Here's the mockup in place on the layout, effectively hiding where the Valley mainline (on the left) and the Berlin Branch (on the right) enter the backdrop.



Besides the girder work, I still have a lot to do on this area to get it all to fit and look right. But I'm REALLY pleased with how it's coming out.


And here are the girder parts getting a primer coat in the paint shop along with the B&O flatcar. Heh - and here is where they've sat for a while, while I got distracted with other things like model photography and such.

But even incremental progress is still progress - and big goals are reached by a number of small steps. So I'll take that as some encouragement that - while I haven't accomplished or finished much lately, I'm having fun working on a variety of things at once knowing they'll get done. Eventually.

Friday, October 6, 2017

Freight Car Friday: B&O P-11 Flatcar Trucks/Couplers

One of the great things about this hobby is that there is such a variety of different things to do that you can just about always find something that you're actually in the mood to do. Makes for a very enjoyable - not to mention productive - hobby.

So after posting prototype info and photos on the B&O class P-11 flatcar I'm modeling, the kit took a back seat while I did some decoder installs and finished the Valley Coal tank farm "kit" I got from my friend Dave Messer. But it was high-time to get back to it. . .


I'd left off after adding all those finicky stake pockets, so I got back in the swing of things by adding the remaining details - stirrups sill steps (sorry Ted!) and grabs. I consulted the prototype photos, but placement is pretty straightforward. Just be careful when drilling - some of the pieces you have to drill holes through are pretty thin. I made a dimple with a push pin to keep the bit from wandering, then used a #78 bit in my Dremel flex shaft, operated at low speed with a foot pedal, to drill the holes, and ACC'd them in place. And here's the result:

Remember you can always enlarge the image by clicking on it
I think I mentioned that I won't bother with underbody details since 1) you can't really see it with those deep side sills, and 2) I'm going to fill the underbody area with as much weight as possible.

Another reason for taking a break from this kit was to wait for the proper trucks and some screws to arrive. The kit instructions indicate PRR class 2D-F8 50 ton trucks, and the proper ones are made by Kadee (item #517). The only downside is that they come with the NMRA standard .110" treadwidth wheels.
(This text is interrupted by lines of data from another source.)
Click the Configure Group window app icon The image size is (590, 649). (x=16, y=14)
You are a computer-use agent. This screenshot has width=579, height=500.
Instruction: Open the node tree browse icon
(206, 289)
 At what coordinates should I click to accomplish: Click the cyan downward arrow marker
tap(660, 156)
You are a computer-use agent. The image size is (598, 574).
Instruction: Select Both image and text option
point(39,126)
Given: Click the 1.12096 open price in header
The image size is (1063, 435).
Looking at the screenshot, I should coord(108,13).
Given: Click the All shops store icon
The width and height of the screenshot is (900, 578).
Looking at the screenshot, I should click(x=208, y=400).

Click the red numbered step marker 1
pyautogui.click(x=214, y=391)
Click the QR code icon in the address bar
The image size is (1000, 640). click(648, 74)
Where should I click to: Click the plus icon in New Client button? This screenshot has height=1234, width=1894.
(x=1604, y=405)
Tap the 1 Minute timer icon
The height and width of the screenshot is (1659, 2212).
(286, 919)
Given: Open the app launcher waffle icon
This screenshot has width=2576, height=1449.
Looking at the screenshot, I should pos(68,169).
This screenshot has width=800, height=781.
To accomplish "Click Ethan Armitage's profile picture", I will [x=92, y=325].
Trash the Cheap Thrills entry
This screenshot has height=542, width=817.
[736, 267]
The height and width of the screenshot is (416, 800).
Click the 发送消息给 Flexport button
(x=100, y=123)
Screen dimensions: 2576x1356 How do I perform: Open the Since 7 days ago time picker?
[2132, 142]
I'll eventually change these out for Code 88 "scale" wheels.

I also wanted to get some of the KD plastic 2-56 screws to mount the trucks. While I could have used a Dremel cut off disk to trim any screw overhang that would interfere with the car floor/deck, I figured plastic screws would be easier to snip and sand flush.

Unfortunately, when I test fit the trucks, they interfered with the underbody as well as the sill steps. Fortunately, the car also looked like it was sitting a bit low. The solution was easy - just add a shim to the bolster to raise the carbody off the truck.


In this case, I used a piece of .042" thick styrene strip, drilled a clearance hole with a #43 bit, and ACC'd it in place.


Here you see what I meant about the screw coming up too far through the frame. Since it's plastic, it was easy to trim it to precisely the proper length.


Snip the excess with flush-cutters . . .


Then sand down to flush.


Next, I installed KD #158 couplers ("scale" head, whiskered) with the "trip hoses" snipped off, per my usual practice. The coupler box cover that comes with the kit snaps securely in place. If/when it ever fails, I'll snip off the lug and drill/tap for a screw rather than snapping it in.


Turns out, just adding the .042" shim on the bolster solved a bunch of problems: no more interference with the underbody or details, and the couplers are at exactly the correct height. #FTW!

So now that I know everything fits and will work, the next step is to remove the trucks & couplers and wash the completed carbody/frame and deck/floor to prep for painting. F&C recommends either Dawn grease-cutting dish soap or Shout, so I picked up both at the grocery store last weekend and will clean everything up as soon as the glue's all cured.

Looks like I may be painting this weekend!